Voltage-sensitive fluorescence of ANNINE-6plus (top) and ANNINE-6 (bottom) in a neuron (Retzius cell from Hirudo medicinalis). Left Normalized fluorescence intensity F/F MAX as a function of the wavenumber of excitation and emission. The peak reflects the S0–S1 transition. The S0–S2 transition is excited at high wavenumbers. Right Voltage sensitivity S V = (ΔF/F)/100 mV—the relative change of fluorescence intensity by a 100 mV change of membrane voltage. The fluorescence is lowered in the red and enhanced in the blue of the excitation and of the emission spectrum. Dashed lines mark the diagonals of the two dimensional spectra

The similar spectra of excitation and emission for ANNINE-6plus and ANNINE-6 indicate a similar interaction of the chromophores with the plasma membrane. The similar voltage-sensitivities indicate a similar interaction of the chromophores with the electrical field in the membrane. Thus we can attribute the voltage-sensitivity of ANNINE-6plus to a molecular Stark effect as described for ANNINE-6 with a chromophore that is located at the outer surface of the plasma membrane with a preferential orientation along the membrane normal. The conclusions about optical recording with ANNINE-6 (Kuhn and Fromherz 2003) remain fully valid for ANNINE-6plus: a high voltage-sensitivity is attained at a high signal-to-noise ratio by an intense narrow band illumination in the red of the excitation spectrum and a sensitive broad band detection in the red of the emission spectrum.

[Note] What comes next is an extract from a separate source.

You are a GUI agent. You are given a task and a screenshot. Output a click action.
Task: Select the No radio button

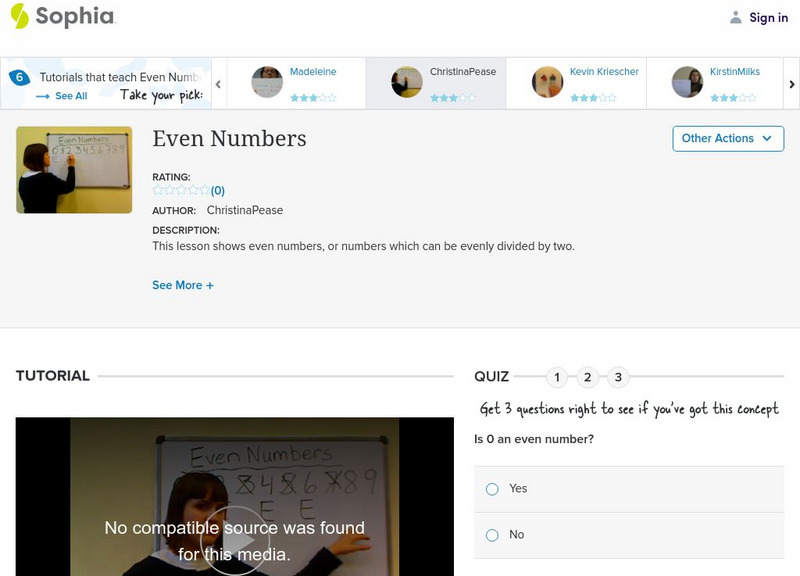coord(492,535)
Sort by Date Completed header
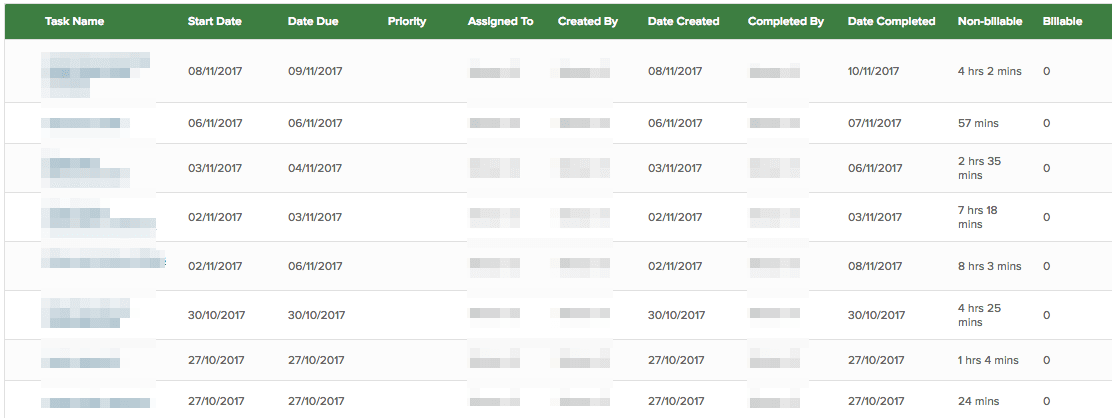The height and width of the screenshot is (418, 1112). tap(891, 21)
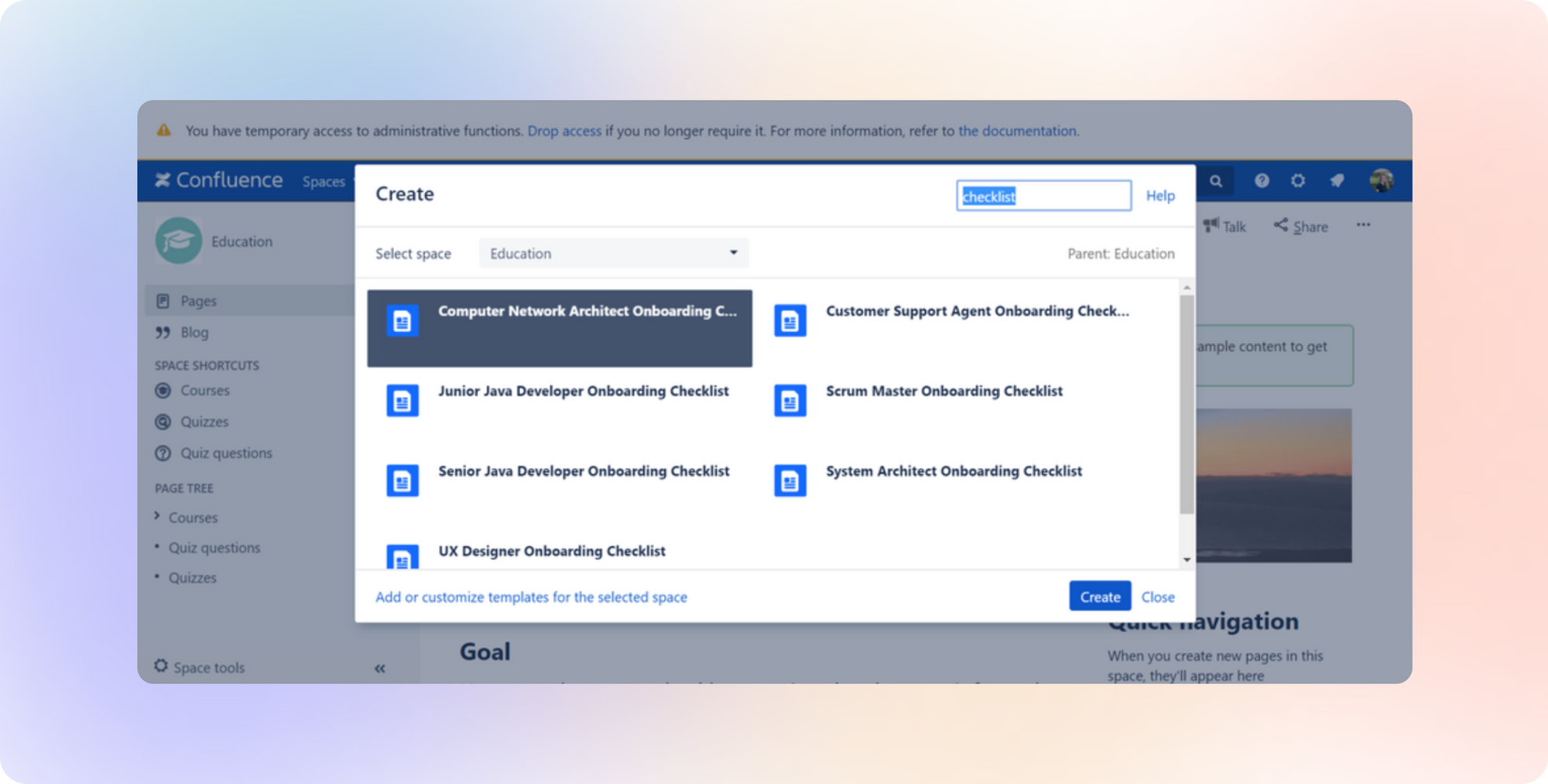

We have shown that the anellated hemicyanine dye ANNINE-6plus exhibits both good solubility in water and a strong membrane binding. Cells are efficiently stained from aqueous solution. ANNINE-6plus exhibits the same high voltage-sensitivity in neurons as described for ANNINE-6. Thus ANNINE-6plus has all properties that are required for sensitive optical recording of neuronal excitation in situations when organic solvents and surfactants must be avoided as with intracellular or extracellular staining of brain tissue.